• _Job_: Can you quote every one of the entries below verbatim, line for line?
┄┄┄┄┄┄
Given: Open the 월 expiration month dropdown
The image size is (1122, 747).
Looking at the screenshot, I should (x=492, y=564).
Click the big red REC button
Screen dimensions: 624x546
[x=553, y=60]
┄┄┄┄┄┄
• _Written solution_:
Given: Open the 월 expiration month dropdown
The image size is (1122, 747).
Looking at the screenshot, I should (x=492, y=564).
Click the big red REC button
Screen dimensions: 624x546
[x=553, y=60]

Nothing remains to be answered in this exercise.